Our main finding was that no significant increase in major lymphocyte subpopulations or Melan-A specific CD8+ CTLs was induced by ILP. However, in four of the 12 patients (33%), a small but significant increase of Melan-A specific CD8+ CTLs was found 4 weeks after ILP. Some major limitations of the present study are that only 12 patients were included and that we were able to follow them for only 4 weeks. Moreover, only Melan-A specific T cells were recorded and our results have therefore to be seen as preliminary observations that have to be interpreted with caution; we cannot exclude long-term immunogenic effects or the induction of CTLs against epitopes other than Melan-A.

Much more work is therefore necessary to delineate fully the systemic immune response to hyperthermic ILP. Such work has to be performed on larger patient groups, and include markers that detect circulating CTLs against tumour-associated epitopes other than Melan-A, together with immunohistochemical analysis of both tumour and draining lymph-node infiltrating CTLs [Citation14–16].

The finding that CD3+8+ cells, CD3+8+45RA+ cells and CD3+DR+ were higher preoperatively in patients with CR after ILP has to be seen as very preliminary and certainly needs validation. We are currently following patients prospectively to address this finding in a larger series.

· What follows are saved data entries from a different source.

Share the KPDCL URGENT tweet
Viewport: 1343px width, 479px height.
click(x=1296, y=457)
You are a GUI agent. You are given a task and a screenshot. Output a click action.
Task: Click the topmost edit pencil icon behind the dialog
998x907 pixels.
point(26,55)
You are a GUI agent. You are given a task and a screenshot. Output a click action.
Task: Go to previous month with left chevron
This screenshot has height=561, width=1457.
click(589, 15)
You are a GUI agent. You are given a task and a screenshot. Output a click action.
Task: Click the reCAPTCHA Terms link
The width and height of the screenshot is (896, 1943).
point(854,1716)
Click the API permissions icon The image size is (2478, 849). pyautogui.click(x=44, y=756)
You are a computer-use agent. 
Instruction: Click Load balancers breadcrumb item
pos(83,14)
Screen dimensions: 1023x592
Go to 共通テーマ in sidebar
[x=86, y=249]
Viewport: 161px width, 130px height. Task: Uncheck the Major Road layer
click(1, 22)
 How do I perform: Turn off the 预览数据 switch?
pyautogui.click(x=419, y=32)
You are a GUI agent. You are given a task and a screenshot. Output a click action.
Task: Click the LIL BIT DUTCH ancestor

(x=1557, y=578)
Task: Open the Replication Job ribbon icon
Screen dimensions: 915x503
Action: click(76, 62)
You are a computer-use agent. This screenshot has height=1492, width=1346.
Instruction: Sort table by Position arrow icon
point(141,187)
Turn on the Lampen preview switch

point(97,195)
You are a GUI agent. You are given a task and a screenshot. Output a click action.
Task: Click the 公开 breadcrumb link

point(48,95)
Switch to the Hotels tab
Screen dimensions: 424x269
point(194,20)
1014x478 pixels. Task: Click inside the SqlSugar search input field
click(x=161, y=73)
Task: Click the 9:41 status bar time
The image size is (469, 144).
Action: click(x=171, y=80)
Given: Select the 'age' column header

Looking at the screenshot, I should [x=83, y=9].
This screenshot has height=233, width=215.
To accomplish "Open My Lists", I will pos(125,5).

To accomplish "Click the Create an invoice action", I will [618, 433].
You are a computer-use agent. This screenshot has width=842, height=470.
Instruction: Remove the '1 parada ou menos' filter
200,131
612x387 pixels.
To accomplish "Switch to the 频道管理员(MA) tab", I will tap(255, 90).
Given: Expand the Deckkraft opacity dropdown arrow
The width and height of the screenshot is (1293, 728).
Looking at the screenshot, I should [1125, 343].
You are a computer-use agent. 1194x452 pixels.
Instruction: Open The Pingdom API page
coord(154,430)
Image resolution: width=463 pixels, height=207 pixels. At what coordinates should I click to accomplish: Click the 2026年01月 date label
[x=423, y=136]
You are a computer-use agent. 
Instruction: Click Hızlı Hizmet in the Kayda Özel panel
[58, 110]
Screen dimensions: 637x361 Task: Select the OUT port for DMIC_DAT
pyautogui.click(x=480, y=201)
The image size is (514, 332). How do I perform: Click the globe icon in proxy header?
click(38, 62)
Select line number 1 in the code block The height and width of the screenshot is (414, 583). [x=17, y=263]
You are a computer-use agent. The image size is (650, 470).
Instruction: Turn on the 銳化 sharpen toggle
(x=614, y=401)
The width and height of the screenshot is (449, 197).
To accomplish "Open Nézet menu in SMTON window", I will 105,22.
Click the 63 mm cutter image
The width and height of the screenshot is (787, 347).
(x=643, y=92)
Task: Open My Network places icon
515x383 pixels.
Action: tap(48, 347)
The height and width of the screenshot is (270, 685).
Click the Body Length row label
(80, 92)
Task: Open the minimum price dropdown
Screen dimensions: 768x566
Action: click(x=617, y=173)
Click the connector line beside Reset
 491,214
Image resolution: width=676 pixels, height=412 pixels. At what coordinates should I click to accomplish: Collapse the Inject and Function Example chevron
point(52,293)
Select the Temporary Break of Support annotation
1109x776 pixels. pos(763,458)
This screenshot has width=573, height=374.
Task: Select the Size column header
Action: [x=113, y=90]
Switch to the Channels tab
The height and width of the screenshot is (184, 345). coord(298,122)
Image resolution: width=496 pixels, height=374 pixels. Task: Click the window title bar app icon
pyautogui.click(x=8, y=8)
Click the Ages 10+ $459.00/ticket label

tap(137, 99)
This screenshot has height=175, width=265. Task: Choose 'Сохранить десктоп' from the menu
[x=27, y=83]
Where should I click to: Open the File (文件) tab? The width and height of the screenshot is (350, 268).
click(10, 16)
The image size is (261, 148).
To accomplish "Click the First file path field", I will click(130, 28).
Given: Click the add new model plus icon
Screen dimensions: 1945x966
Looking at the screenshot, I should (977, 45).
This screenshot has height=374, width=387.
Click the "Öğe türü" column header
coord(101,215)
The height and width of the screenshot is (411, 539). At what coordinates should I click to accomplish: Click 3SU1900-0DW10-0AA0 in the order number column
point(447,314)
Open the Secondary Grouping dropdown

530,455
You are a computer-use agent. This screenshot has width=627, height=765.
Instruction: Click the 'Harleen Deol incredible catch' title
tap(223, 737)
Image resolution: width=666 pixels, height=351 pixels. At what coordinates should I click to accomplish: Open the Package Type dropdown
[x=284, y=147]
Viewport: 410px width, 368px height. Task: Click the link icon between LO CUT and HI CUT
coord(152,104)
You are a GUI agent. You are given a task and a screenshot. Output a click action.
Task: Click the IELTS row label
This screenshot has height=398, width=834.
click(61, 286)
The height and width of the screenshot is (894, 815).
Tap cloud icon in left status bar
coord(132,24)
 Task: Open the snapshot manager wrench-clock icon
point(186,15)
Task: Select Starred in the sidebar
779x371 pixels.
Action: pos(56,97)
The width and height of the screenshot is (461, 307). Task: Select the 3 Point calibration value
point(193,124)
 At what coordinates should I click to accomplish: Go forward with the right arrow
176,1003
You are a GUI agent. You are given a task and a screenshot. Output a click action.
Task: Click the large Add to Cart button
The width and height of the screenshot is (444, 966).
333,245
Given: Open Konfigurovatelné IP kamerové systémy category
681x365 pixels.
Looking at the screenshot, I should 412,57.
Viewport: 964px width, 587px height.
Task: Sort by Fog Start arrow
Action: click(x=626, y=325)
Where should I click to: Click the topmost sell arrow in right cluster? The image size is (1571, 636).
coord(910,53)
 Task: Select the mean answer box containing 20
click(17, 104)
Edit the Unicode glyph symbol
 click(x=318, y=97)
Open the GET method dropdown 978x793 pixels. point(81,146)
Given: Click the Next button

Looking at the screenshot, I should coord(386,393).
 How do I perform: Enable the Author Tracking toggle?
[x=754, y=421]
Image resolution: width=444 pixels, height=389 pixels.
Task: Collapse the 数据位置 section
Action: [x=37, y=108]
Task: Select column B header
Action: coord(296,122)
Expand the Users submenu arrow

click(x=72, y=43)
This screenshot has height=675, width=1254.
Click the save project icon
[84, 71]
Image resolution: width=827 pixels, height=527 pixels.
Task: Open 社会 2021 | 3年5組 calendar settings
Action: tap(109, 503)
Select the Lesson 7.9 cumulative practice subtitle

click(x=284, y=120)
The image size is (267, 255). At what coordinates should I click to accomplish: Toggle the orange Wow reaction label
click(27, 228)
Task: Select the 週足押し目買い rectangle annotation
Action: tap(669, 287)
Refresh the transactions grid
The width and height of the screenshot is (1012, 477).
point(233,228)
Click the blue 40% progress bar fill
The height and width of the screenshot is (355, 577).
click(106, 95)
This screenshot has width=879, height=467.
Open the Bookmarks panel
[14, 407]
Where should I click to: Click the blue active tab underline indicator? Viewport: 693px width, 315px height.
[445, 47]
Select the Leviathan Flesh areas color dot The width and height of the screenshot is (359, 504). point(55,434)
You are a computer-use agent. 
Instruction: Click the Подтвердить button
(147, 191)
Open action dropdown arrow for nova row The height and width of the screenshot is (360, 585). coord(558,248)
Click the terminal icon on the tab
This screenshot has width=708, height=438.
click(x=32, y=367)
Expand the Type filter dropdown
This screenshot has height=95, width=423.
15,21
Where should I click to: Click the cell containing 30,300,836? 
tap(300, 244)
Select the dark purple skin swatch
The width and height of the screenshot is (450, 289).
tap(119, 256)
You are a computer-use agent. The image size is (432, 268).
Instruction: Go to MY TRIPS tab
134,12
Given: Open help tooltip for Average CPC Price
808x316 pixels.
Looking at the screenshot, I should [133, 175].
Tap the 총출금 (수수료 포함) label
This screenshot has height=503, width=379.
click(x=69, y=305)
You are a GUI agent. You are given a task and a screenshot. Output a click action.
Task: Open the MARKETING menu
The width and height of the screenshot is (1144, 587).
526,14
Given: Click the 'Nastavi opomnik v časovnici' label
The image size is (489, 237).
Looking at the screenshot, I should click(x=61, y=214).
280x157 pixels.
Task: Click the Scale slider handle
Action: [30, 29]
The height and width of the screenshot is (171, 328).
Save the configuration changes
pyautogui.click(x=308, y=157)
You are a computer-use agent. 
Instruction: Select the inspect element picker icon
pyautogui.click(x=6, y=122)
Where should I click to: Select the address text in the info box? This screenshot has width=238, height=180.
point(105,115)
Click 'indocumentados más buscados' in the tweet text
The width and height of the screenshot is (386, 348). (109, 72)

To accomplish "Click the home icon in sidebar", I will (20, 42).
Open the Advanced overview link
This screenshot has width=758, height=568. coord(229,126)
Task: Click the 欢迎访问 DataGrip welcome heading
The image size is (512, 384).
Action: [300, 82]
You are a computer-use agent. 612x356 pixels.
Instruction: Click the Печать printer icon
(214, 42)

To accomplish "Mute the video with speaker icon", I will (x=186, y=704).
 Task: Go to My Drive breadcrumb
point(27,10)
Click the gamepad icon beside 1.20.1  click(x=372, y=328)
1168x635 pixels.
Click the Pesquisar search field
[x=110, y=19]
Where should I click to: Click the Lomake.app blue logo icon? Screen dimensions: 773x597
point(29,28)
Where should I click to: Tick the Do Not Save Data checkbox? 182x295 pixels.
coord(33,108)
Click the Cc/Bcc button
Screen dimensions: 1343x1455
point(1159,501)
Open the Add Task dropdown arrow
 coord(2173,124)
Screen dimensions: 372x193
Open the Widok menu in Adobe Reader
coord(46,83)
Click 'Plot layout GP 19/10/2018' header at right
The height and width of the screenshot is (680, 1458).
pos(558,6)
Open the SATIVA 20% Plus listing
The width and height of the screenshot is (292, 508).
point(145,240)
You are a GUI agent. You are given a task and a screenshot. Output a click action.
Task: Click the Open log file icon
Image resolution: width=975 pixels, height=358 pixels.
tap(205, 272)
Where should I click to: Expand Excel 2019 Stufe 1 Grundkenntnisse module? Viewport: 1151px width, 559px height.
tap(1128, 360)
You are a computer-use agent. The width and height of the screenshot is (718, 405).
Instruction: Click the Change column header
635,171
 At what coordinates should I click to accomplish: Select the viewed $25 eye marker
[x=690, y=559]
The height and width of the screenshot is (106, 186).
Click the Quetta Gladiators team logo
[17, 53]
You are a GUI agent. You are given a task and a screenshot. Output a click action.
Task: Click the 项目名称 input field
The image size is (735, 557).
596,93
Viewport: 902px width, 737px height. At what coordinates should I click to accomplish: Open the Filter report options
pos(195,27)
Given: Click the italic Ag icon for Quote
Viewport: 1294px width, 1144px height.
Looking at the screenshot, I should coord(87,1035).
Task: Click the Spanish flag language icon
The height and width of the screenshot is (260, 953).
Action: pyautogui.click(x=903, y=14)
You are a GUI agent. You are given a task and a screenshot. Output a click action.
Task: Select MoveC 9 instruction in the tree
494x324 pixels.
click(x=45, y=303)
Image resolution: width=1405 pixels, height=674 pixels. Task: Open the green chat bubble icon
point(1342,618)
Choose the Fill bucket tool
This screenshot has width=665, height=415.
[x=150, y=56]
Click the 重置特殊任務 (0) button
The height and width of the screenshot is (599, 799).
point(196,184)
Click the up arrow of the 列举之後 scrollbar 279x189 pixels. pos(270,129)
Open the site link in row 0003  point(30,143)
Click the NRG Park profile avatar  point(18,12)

With new immunologically active cancer treatments, such as ipilimumab or anti-PD-1 antibodies, a transient increase in tumour specific T-cells after ILP could be synergistic leading to an increased immunological response.

Declaration of interest

The authors report no conflicts of interest. The authors alone are responsible for the content and writing of the paper.